## [YOUR INSTRUCTIONS]
Apart from the images, repeat the data below exactly as written.

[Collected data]
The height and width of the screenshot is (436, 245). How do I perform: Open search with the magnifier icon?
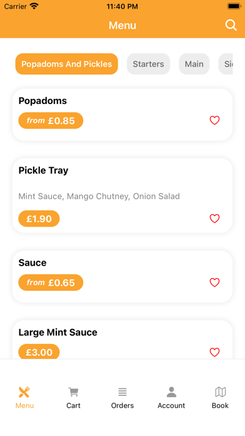(231, 25)
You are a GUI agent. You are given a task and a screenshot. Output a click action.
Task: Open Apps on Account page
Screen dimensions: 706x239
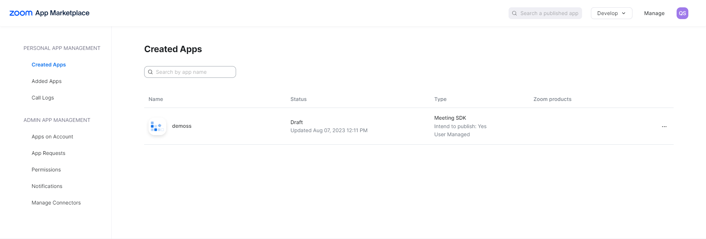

## [RESPONSE FOR THIS EXERCISE]
The height and width of the screenshot is (436, 245). How do I perform: Open search with the magnifier icon?
(231, 25)
You are a GUI agent. You are given a task and a screenshot. Output a click action.
Task: Open Apps on Account page
Screen dimensions: 706x239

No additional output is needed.